### Task statement
Copy the data below word for word, from the line with "Where should I click to: Open" up to and including the line with "tap(458, 315)". Leave the pictures out.

### Records for this exercise
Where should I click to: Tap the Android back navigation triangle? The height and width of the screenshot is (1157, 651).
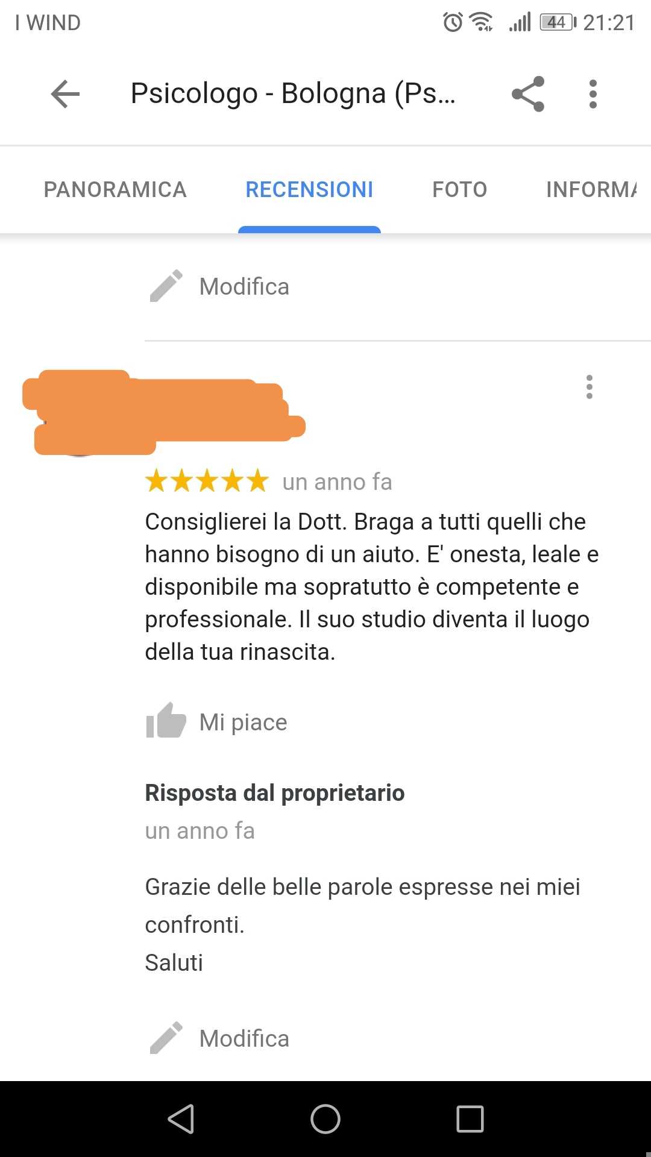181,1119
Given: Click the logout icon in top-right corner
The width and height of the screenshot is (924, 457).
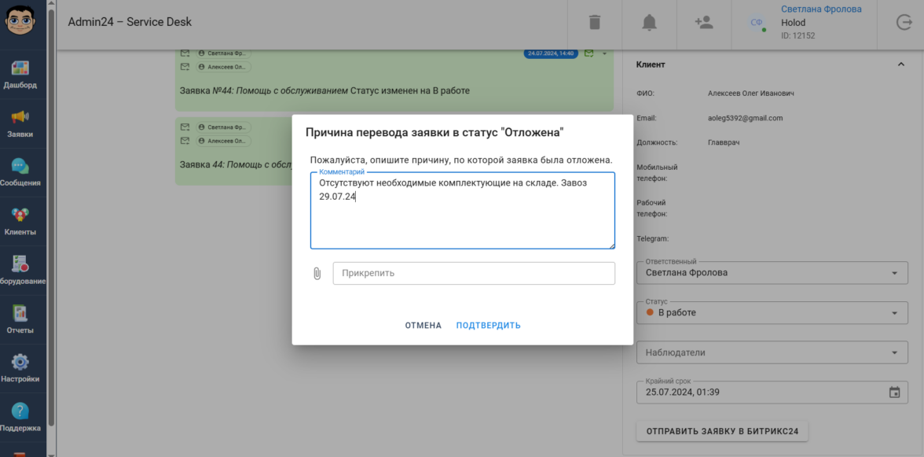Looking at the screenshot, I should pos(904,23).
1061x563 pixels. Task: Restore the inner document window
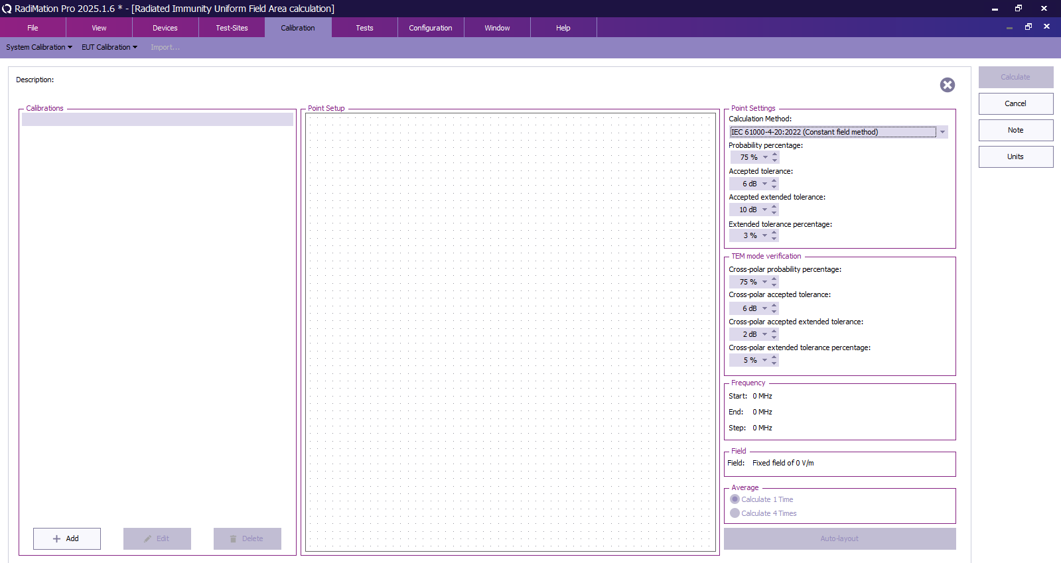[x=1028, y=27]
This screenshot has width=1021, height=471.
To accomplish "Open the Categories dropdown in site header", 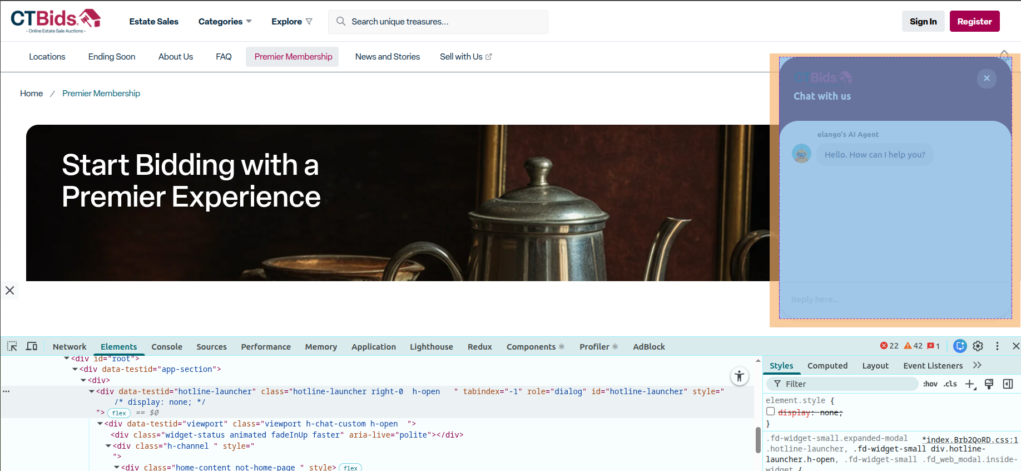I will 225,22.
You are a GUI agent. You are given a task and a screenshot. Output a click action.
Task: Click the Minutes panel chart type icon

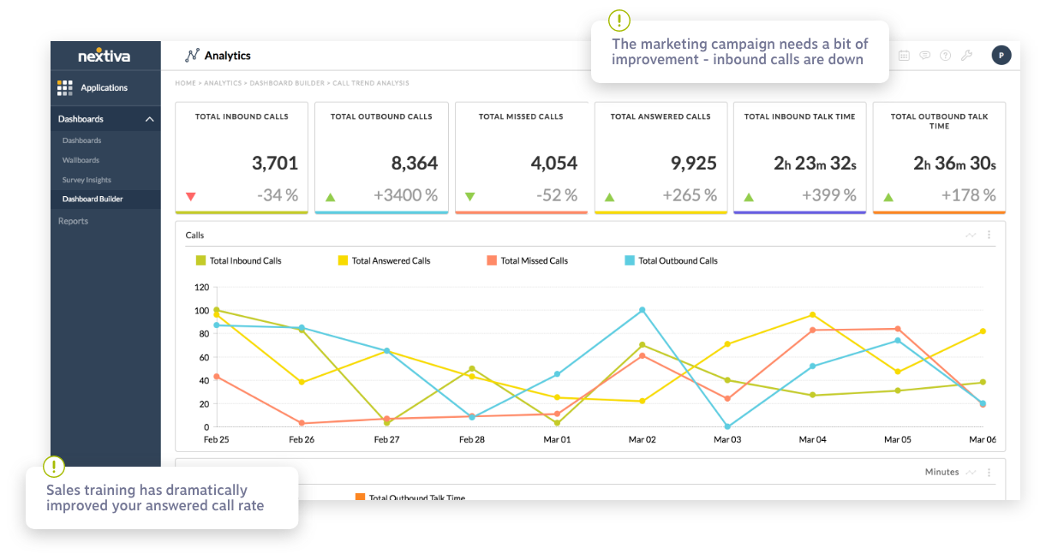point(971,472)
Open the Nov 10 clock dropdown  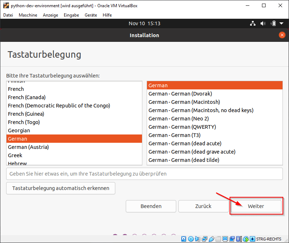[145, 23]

---

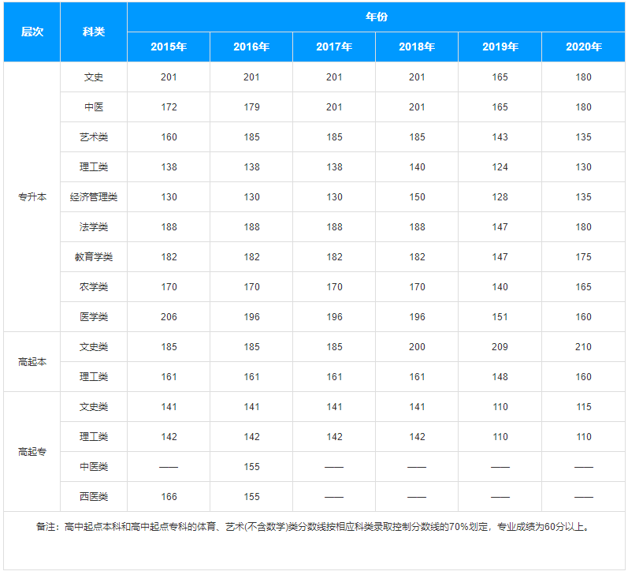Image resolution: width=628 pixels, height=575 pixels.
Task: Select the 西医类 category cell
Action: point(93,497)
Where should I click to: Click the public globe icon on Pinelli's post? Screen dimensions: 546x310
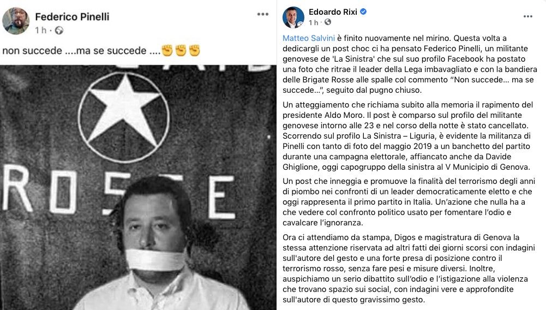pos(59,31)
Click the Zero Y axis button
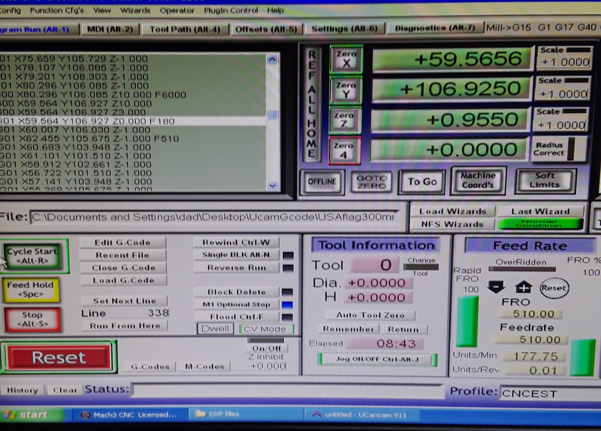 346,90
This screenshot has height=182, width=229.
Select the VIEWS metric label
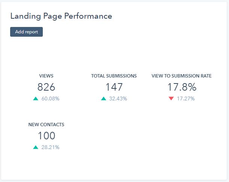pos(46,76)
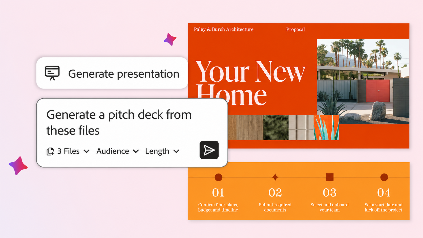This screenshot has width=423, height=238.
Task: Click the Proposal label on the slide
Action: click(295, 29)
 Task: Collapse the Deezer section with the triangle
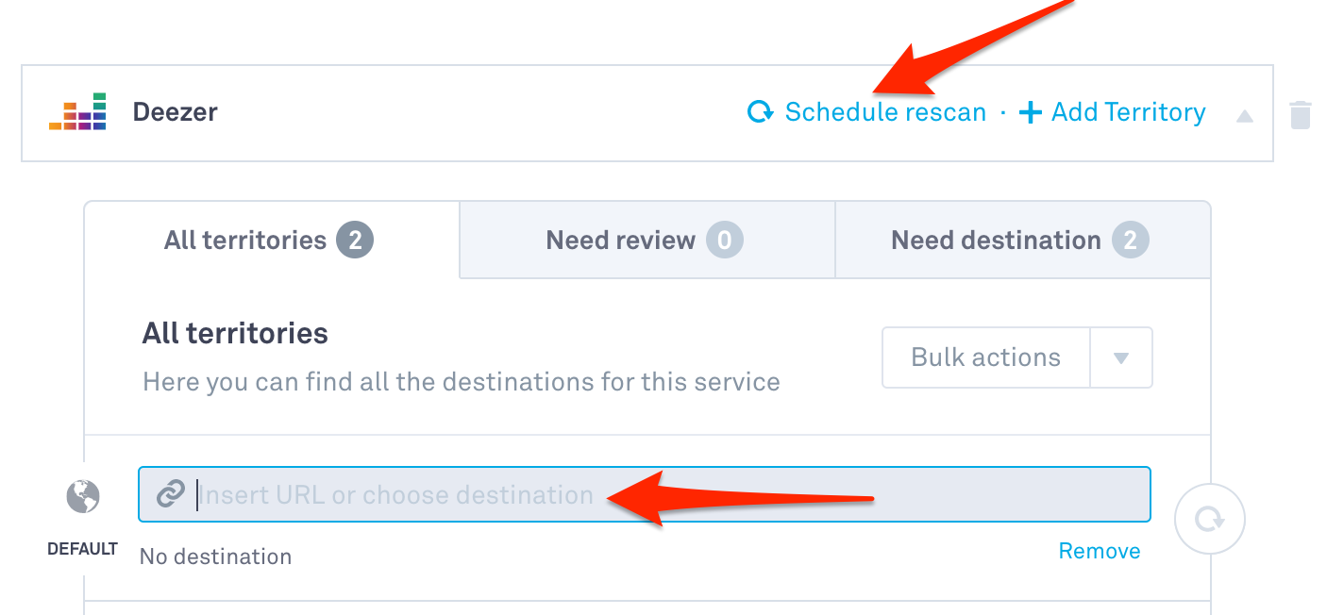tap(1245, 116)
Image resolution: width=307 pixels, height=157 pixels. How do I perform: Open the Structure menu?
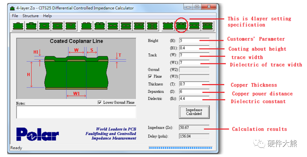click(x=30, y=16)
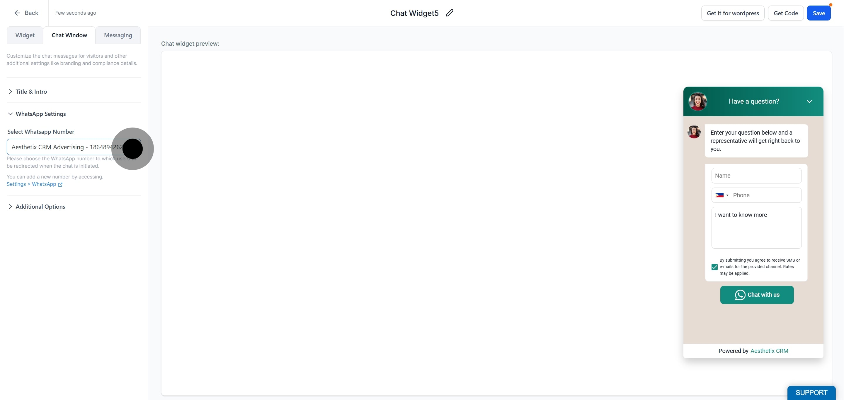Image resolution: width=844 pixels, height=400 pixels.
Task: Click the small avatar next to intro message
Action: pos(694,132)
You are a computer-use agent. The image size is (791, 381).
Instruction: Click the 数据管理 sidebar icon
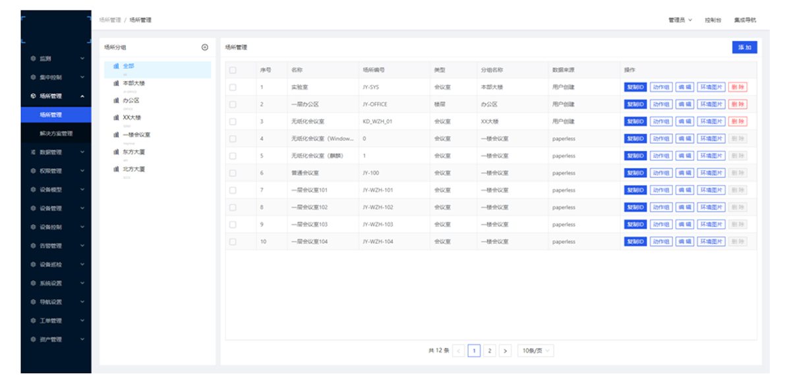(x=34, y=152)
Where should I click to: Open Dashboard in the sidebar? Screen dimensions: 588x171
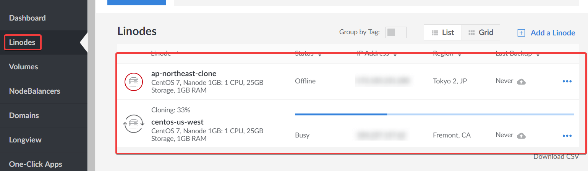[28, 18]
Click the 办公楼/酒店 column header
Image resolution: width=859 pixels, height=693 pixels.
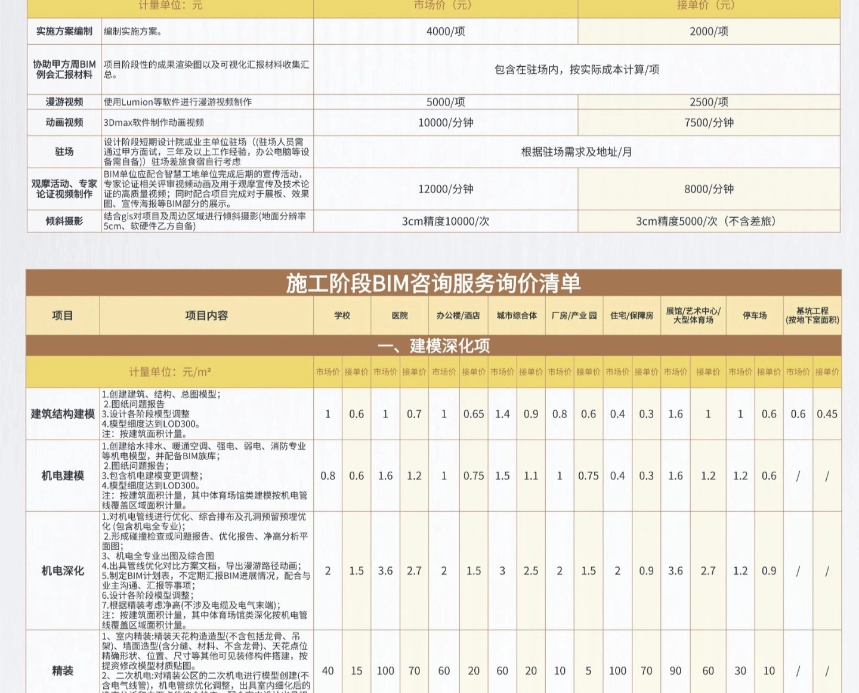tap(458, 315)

==

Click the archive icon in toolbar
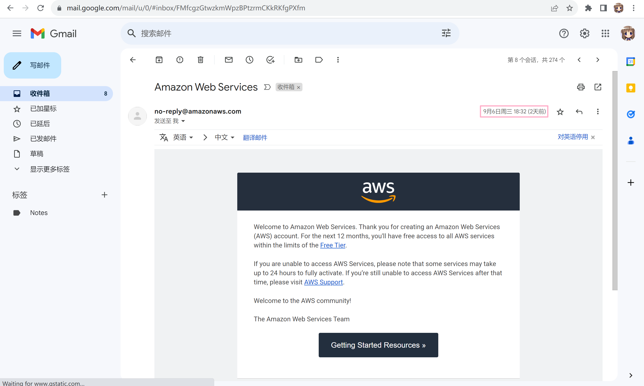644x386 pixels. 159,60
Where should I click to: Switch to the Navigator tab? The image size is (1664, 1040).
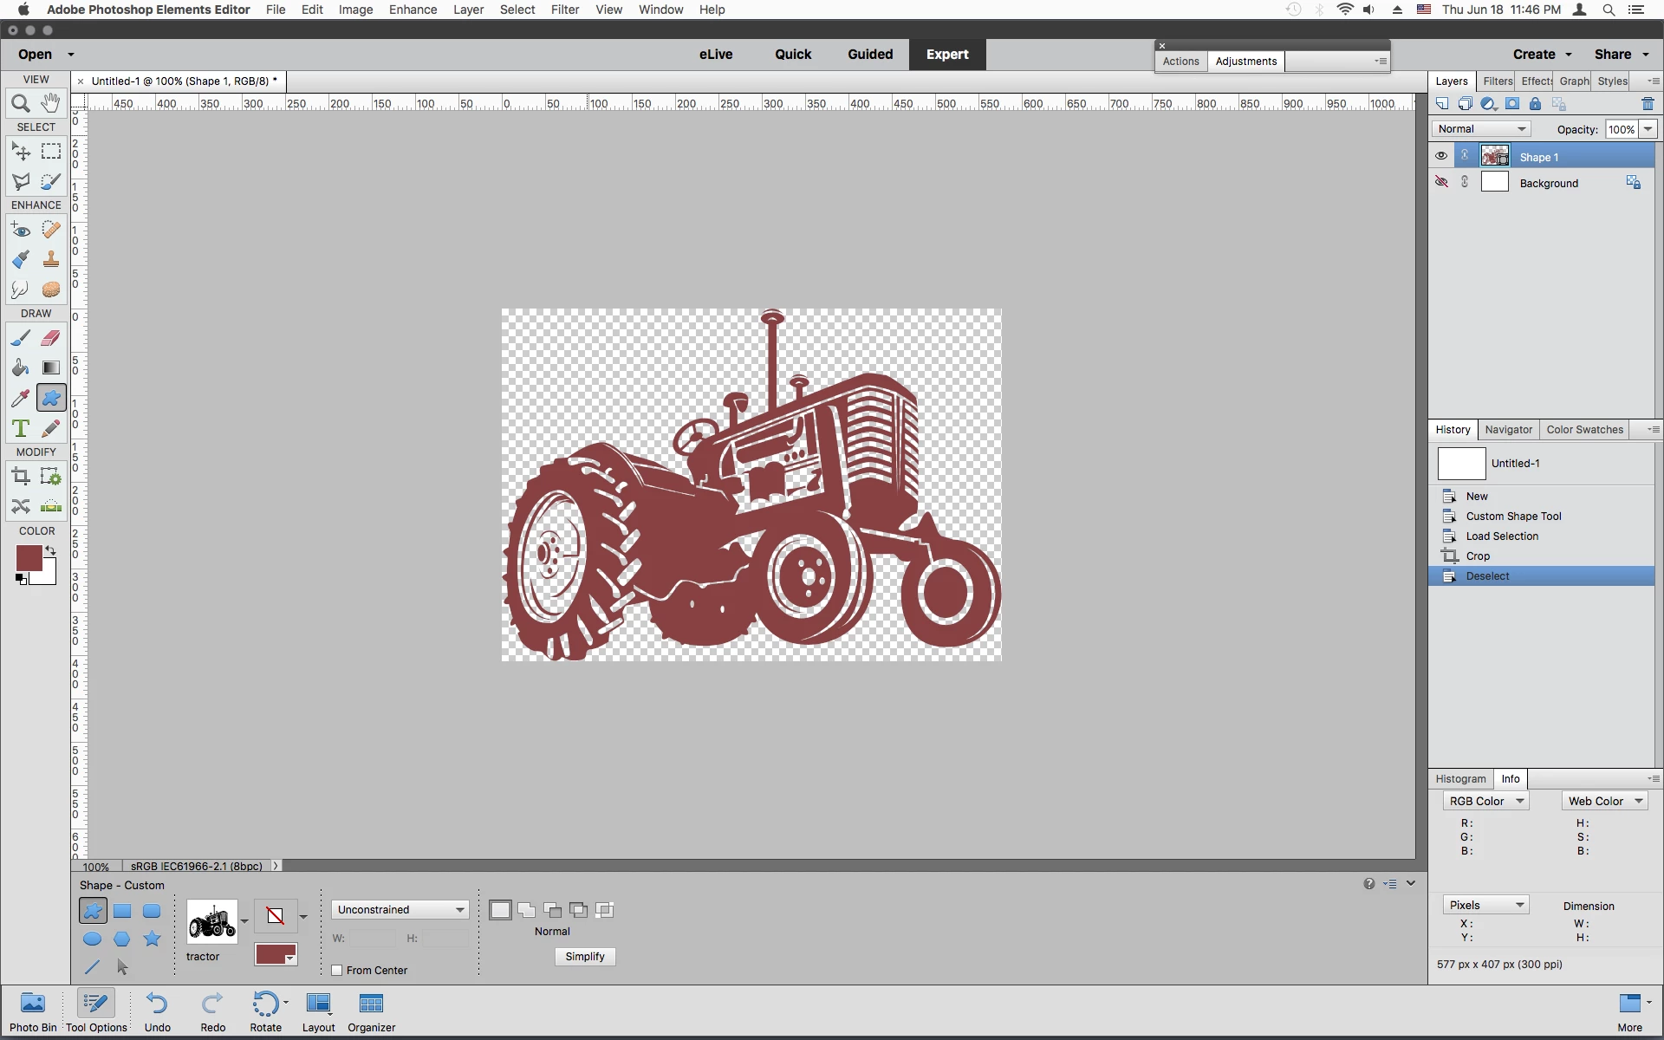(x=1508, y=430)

### Result of this task
Where should I click to: Open Dashboard in the sidebar? Screen dimensions: 588x171
[28, 18]
Click the 办公楼/酒店 column header
Image resolution: width=859 pixels, height=693 pixels.
tap(458, 315)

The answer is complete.